Your copy should contain exactly the lines from the start of the material through the line containing "Task: Click the @ icon for personal calendars", and no pictures.

= = = =

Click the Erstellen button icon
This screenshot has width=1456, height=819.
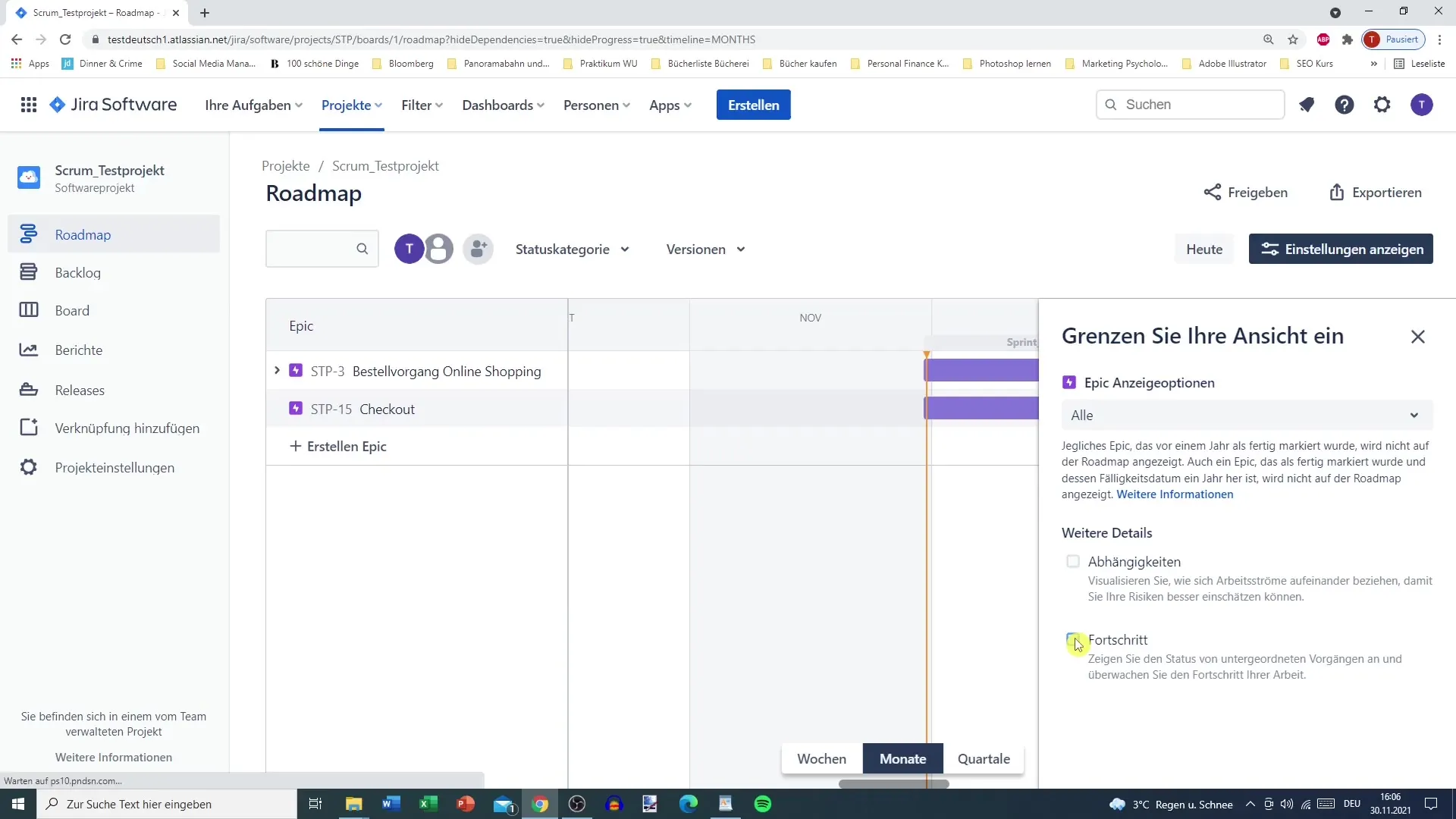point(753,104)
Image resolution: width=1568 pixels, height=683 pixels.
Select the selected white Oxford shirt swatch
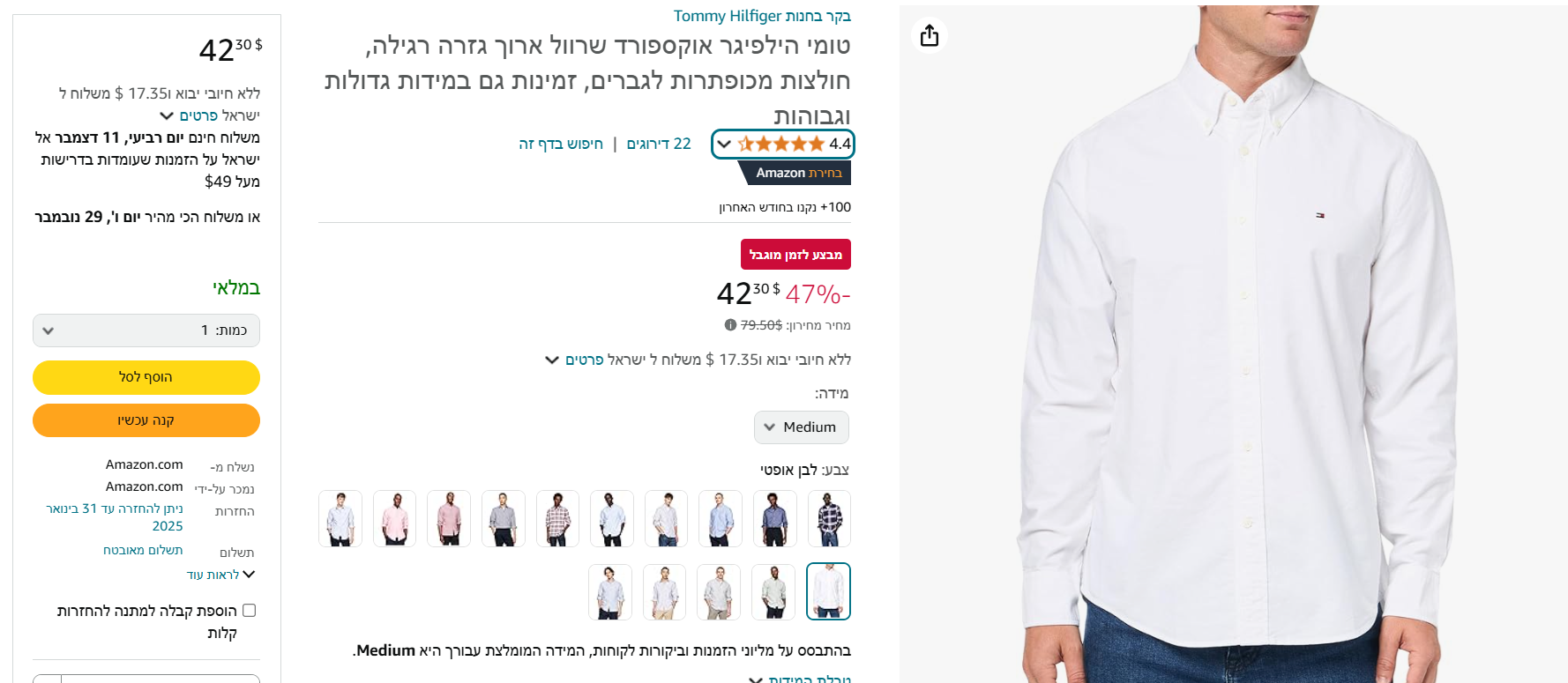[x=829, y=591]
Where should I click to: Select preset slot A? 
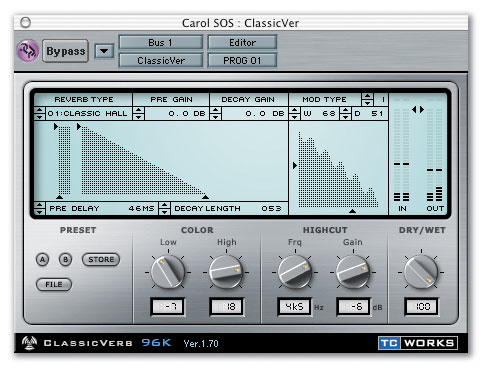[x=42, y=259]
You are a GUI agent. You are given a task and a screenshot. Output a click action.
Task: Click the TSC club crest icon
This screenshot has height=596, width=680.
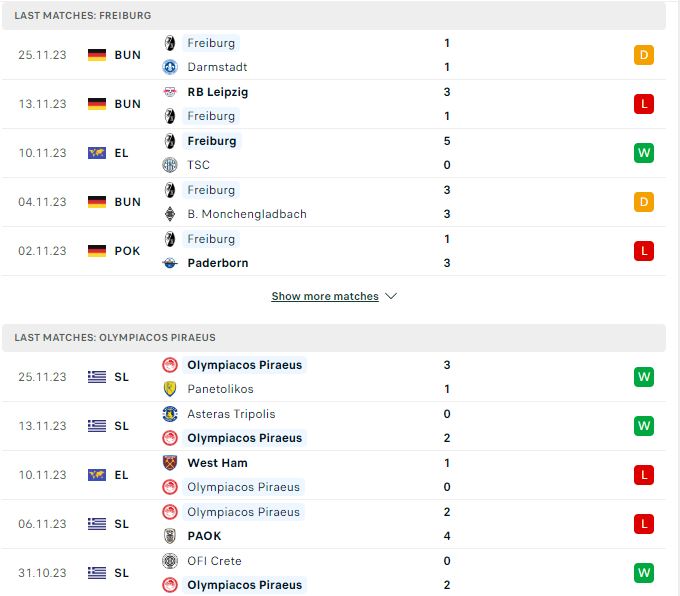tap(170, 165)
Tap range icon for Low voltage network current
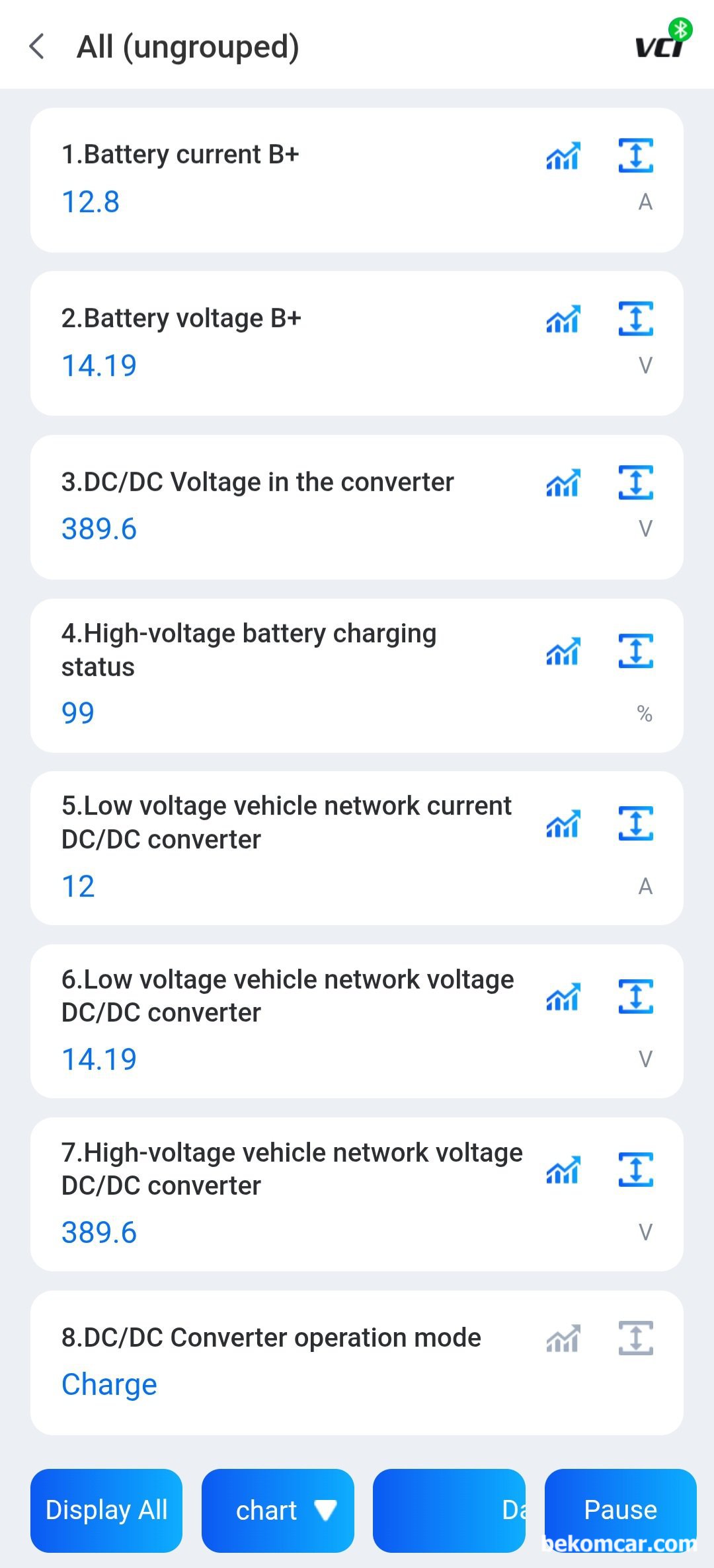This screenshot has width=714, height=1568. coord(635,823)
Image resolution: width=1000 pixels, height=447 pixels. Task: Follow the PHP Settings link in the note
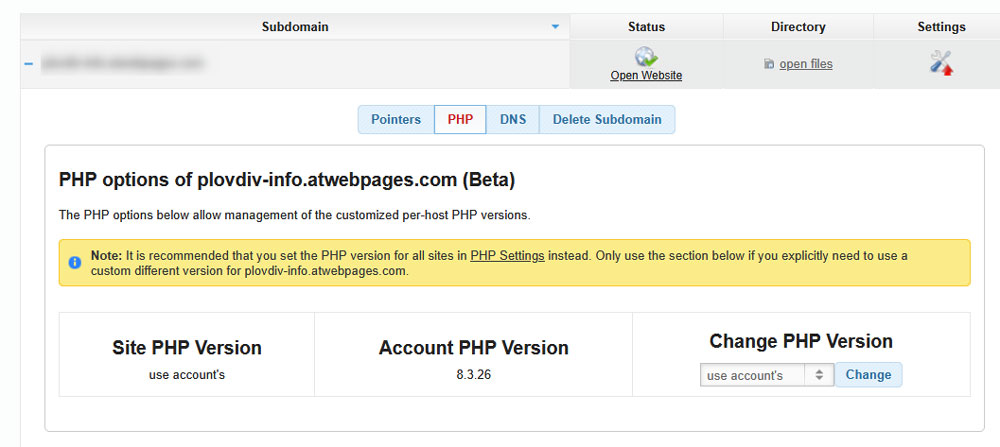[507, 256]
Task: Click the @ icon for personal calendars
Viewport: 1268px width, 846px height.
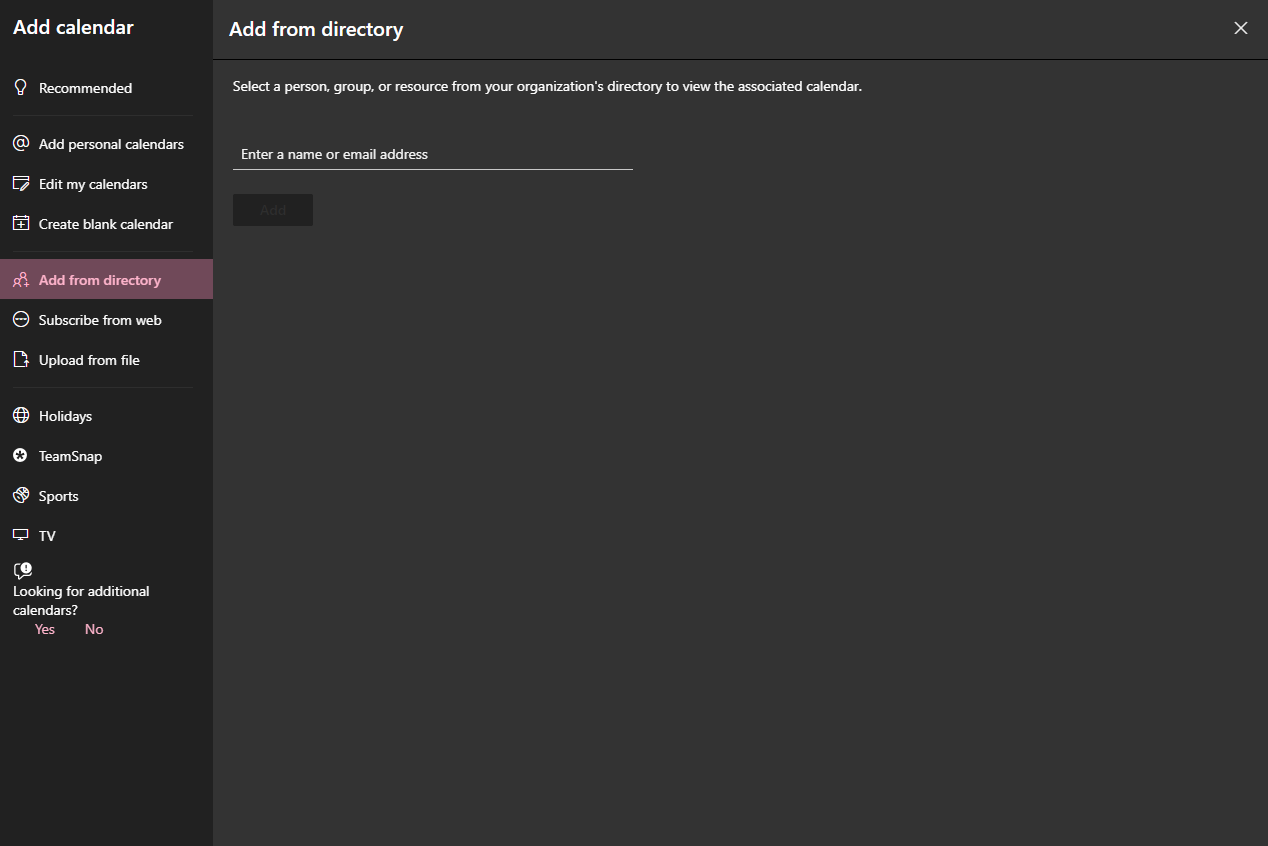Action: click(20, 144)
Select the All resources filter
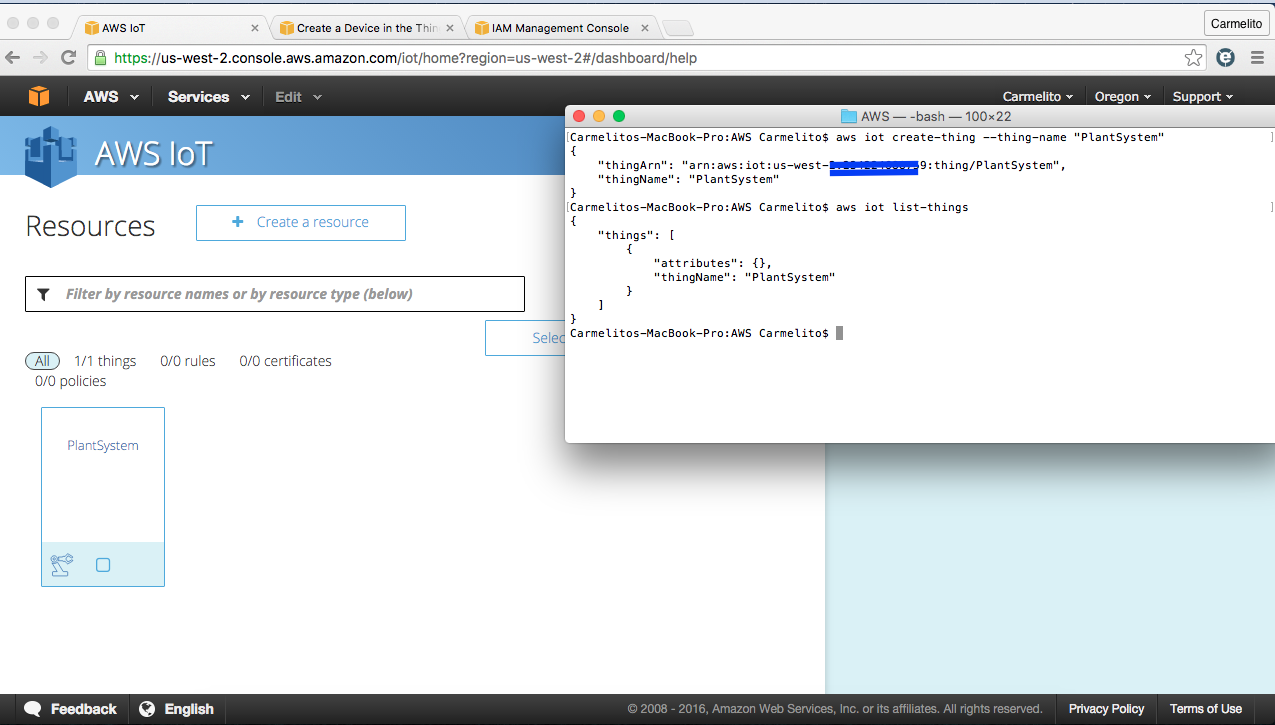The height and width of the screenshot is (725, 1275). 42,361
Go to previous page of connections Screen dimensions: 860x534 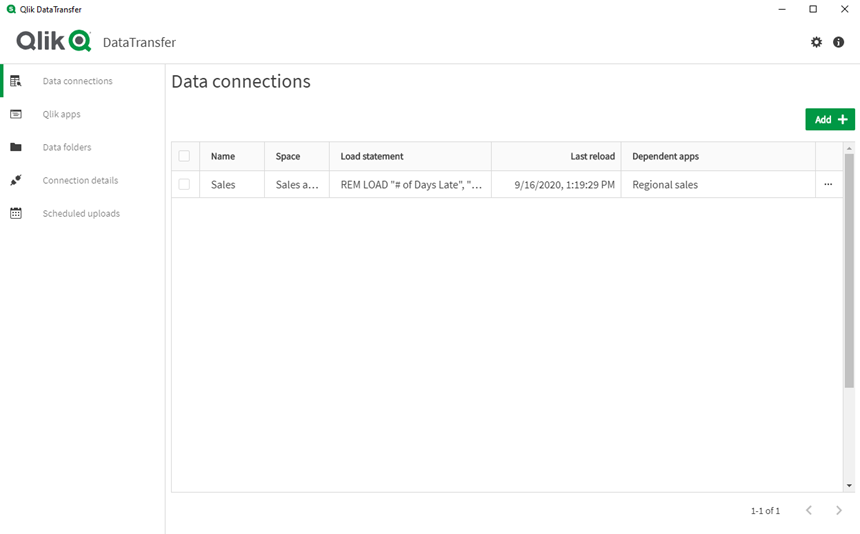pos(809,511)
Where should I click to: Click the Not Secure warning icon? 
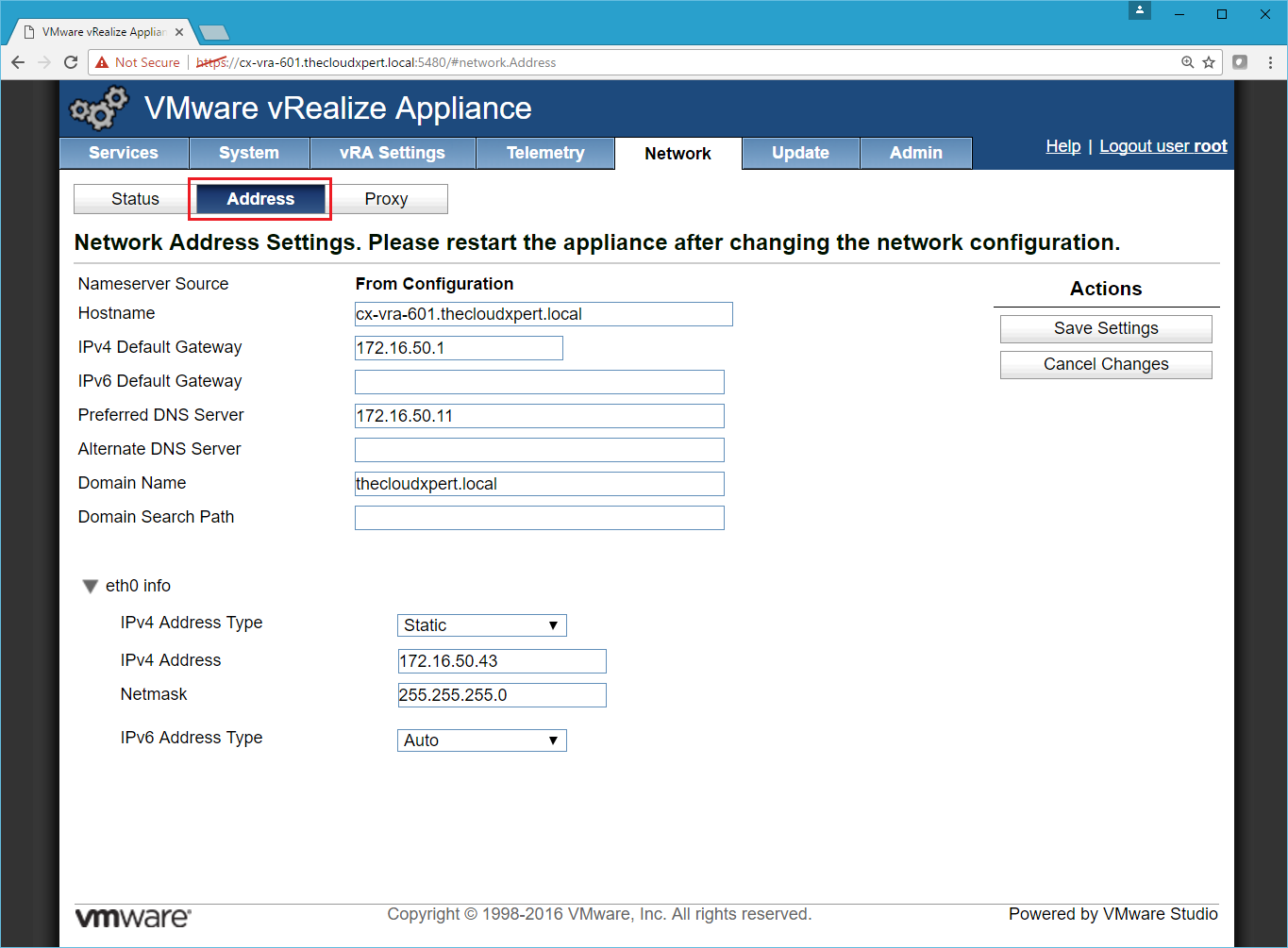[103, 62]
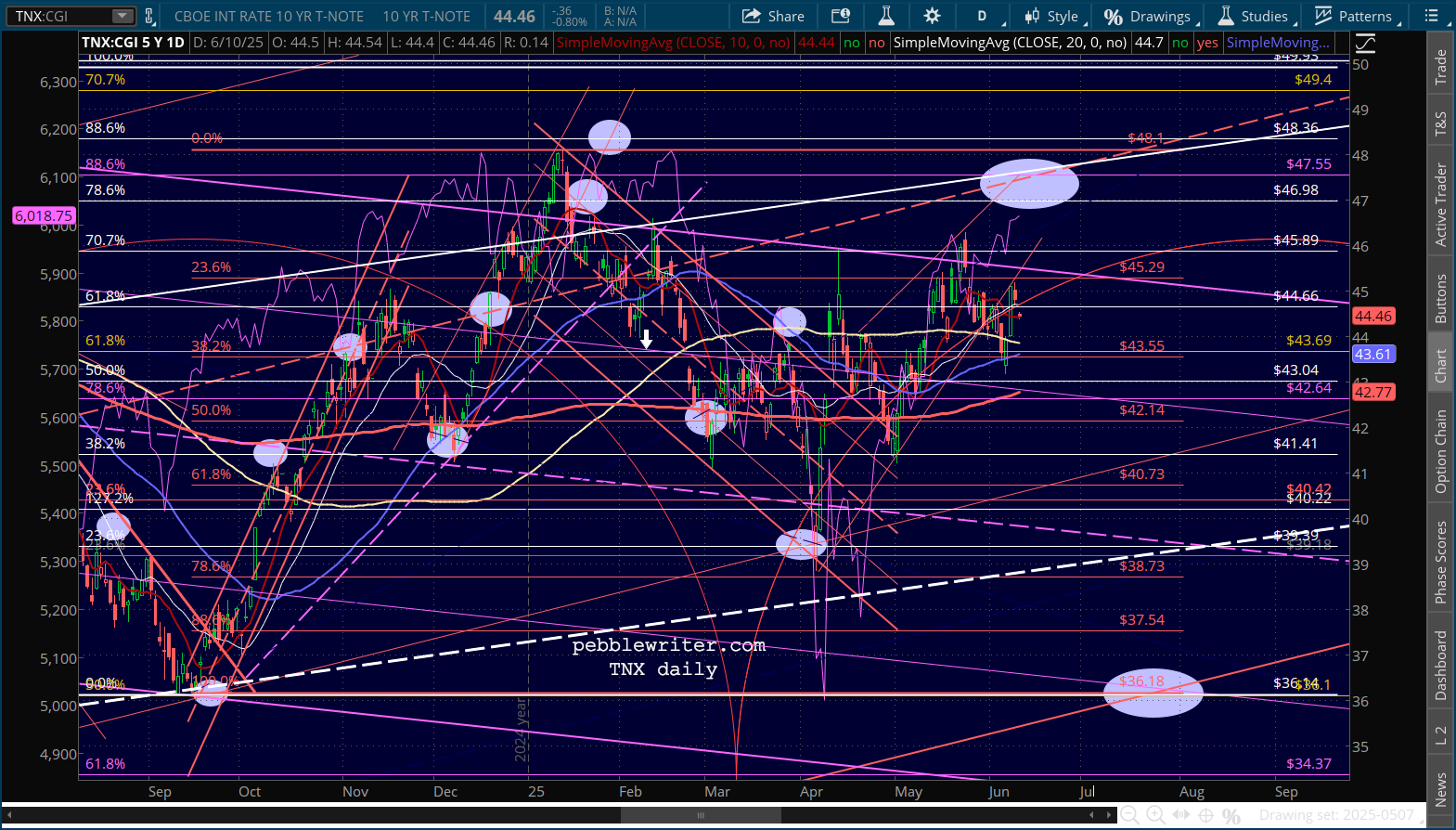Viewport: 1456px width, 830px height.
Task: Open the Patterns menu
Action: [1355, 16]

= = = =

Written solution:
Click the Erstellen button icon
This screenshot has width=1456, height=819.
point(753,104)
Image resolution: width=1568 pixels, height=683 pixels.
Select the selected white Oxford shirt swatch
[x=829, y=591]
Where should I click to: Select preset slot A? 
[x=42, y=259]
You are a GUI agent. You are given a task and a screenshot. Output a click action.
Task: Click the TSC club crest icon
This screenshot has height=596, width=680.
tap(170, 165)
Tap range icon for Low voltage network current
This screenshot has width=714, height=1568. coord(635,823)
Image resolution: width=1000 pixels, height=447 pixels. Task: Follow the PHP Settings link in the note
[507, 256]
Task: Click the @ icon for personal calendars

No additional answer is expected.